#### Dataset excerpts

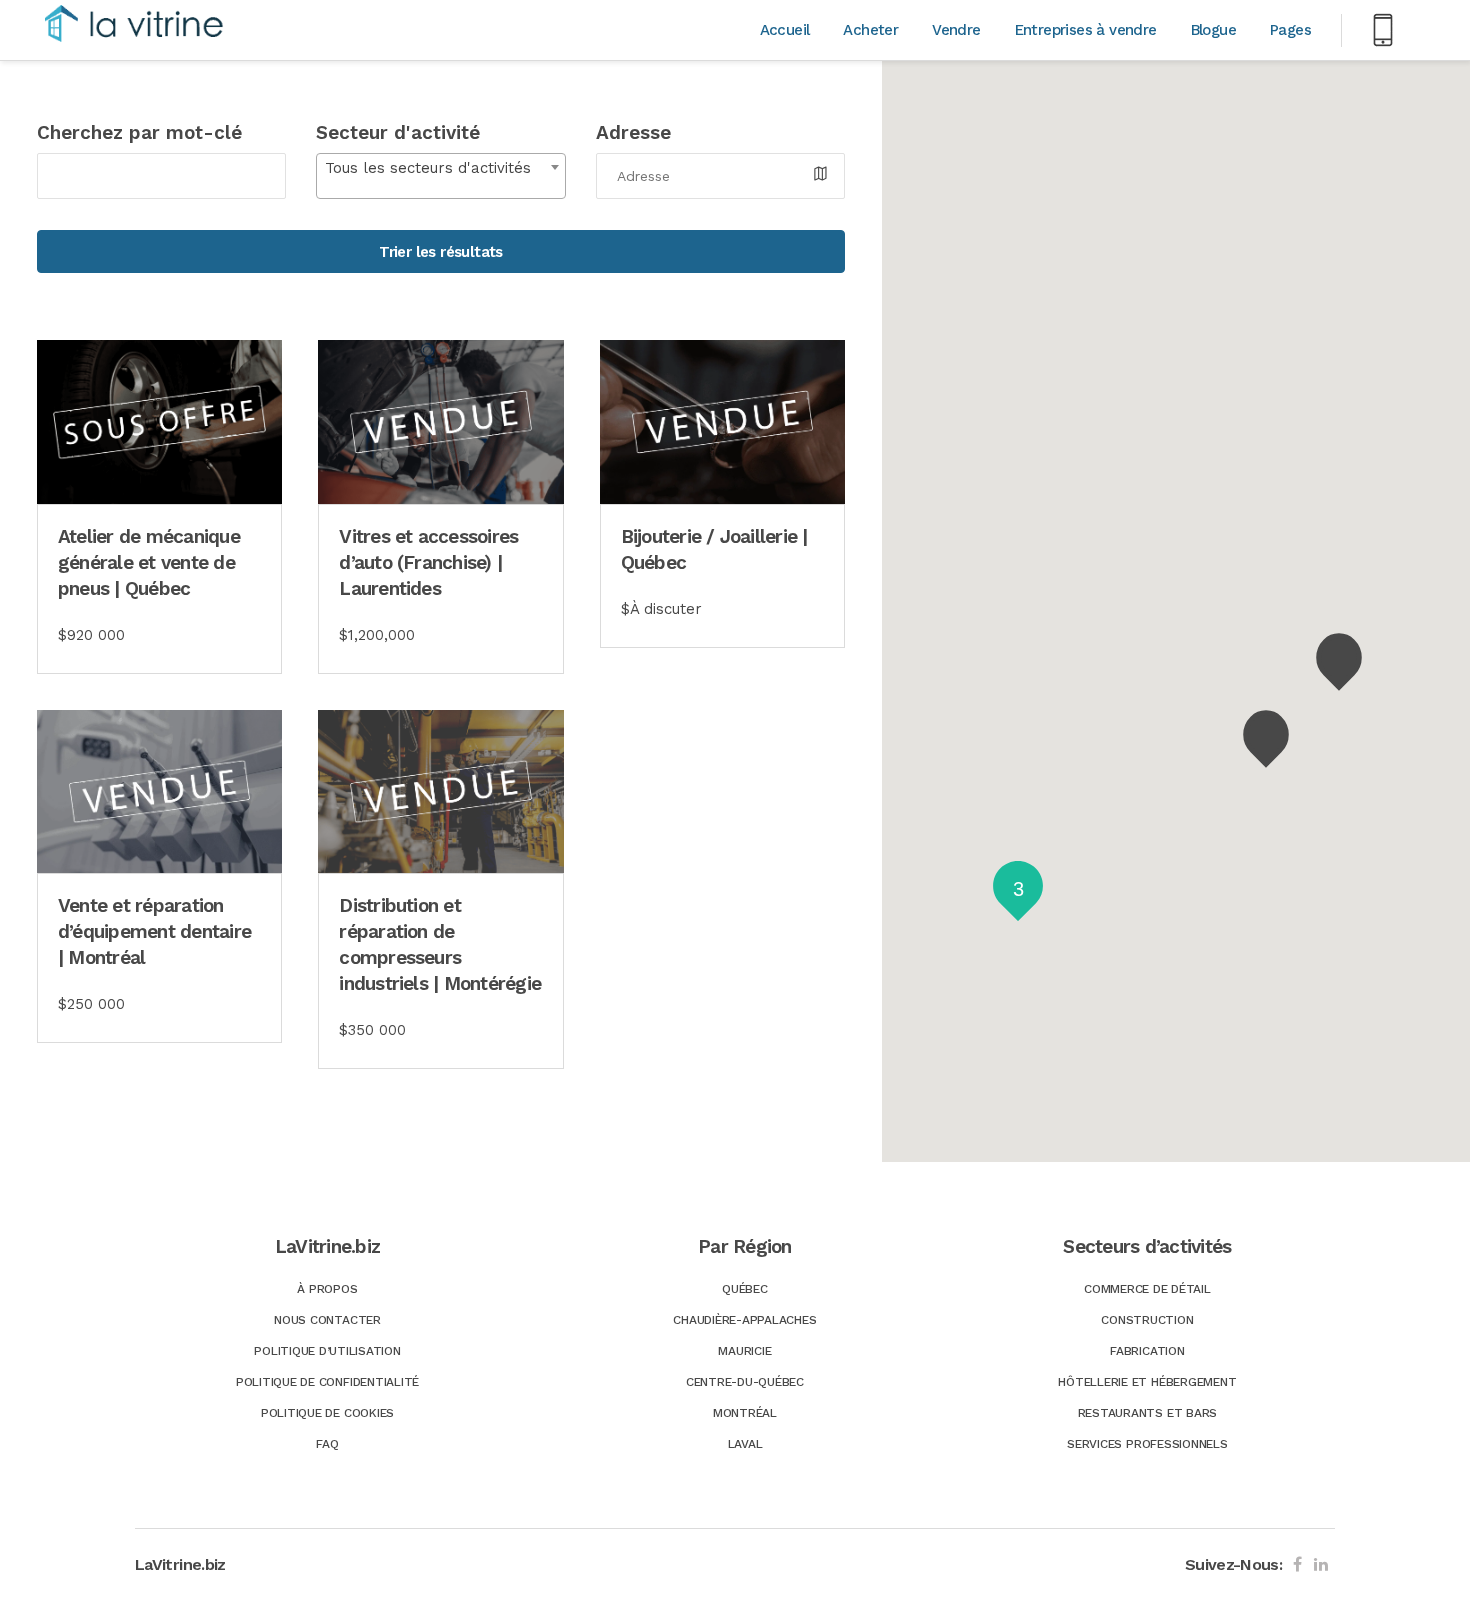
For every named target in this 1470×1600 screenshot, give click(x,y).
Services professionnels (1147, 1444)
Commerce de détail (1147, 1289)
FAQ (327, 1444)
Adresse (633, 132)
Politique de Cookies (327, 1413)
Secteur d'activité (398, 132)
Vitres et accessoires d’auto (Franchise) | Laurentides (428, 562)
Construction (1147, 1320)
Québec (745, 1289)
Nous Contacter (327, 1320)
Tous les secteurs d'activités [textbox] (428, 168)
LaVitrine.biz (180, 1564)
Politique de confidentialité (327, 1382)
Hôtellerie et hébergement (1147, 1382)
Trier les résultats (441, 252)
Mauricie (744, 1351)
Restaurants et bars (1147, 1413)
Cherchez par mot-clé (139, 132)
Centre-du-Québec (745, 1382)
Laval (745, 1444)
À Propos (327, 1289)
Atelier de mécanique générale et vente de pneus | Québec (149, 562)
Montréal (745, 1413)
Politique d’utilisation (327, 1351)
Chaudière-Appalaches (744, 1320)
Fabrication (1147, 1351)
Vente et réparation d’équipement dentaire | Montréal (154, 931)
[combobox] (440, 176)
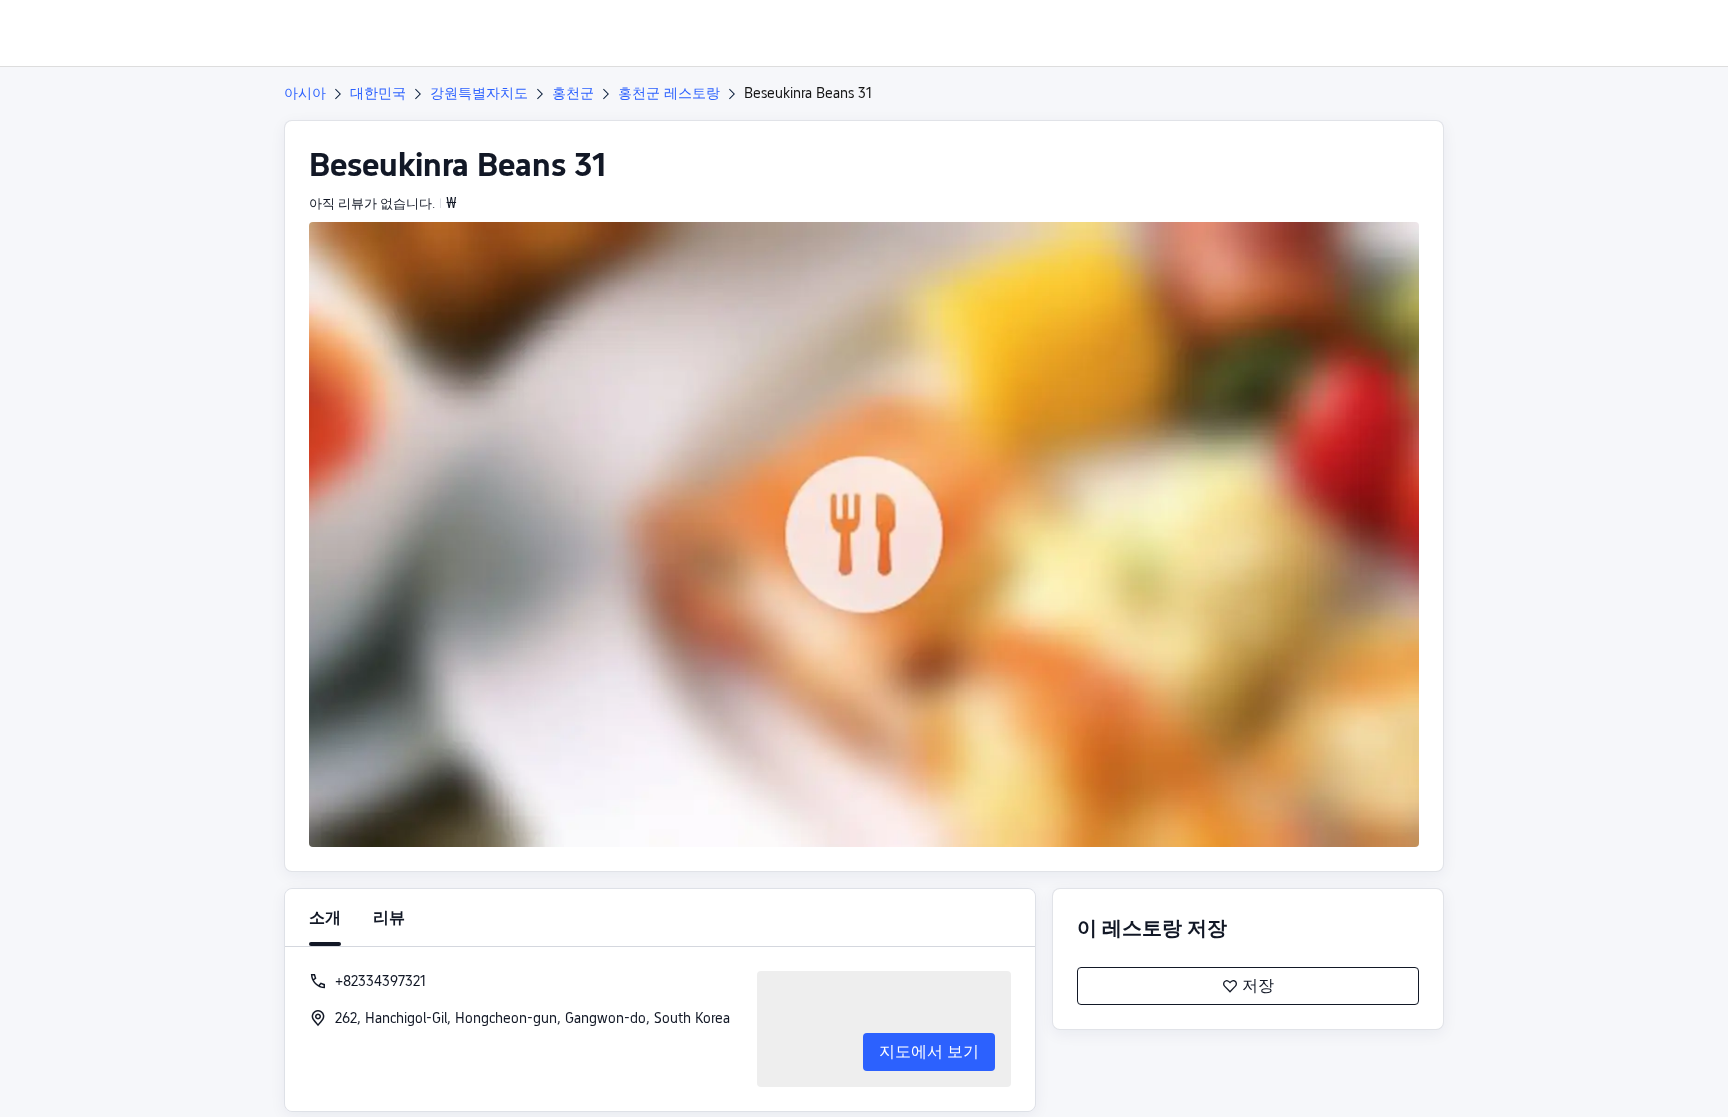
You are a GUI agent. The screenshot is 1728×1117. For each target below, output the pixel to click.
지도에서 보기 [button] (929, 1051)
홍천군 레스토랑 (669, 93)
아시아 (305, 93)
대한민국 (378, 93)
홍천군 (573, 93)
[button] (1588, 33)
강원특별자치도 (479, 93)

---

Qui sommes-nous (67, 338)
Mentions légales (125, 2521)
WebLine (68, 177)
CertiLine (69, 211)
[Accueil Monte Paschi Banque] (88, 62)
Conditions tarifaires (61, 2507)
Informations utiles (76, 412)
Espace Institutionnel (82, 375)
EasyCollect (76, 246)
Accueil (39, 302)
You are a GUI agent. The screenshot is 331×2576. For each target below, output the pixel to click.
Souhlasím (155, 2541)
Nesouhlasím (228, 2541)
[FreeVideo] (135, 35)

* * *

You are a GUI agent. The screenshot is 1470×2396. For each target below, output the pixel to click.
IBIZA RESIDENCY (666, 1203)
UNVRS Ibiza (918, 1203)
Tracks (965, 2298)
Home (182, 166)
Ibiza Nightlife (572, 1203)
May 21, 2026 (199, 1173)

#### The task
For the word "Accueil", tally the lines of the entries in which it appears and give the total alone.

#### Worked solution
2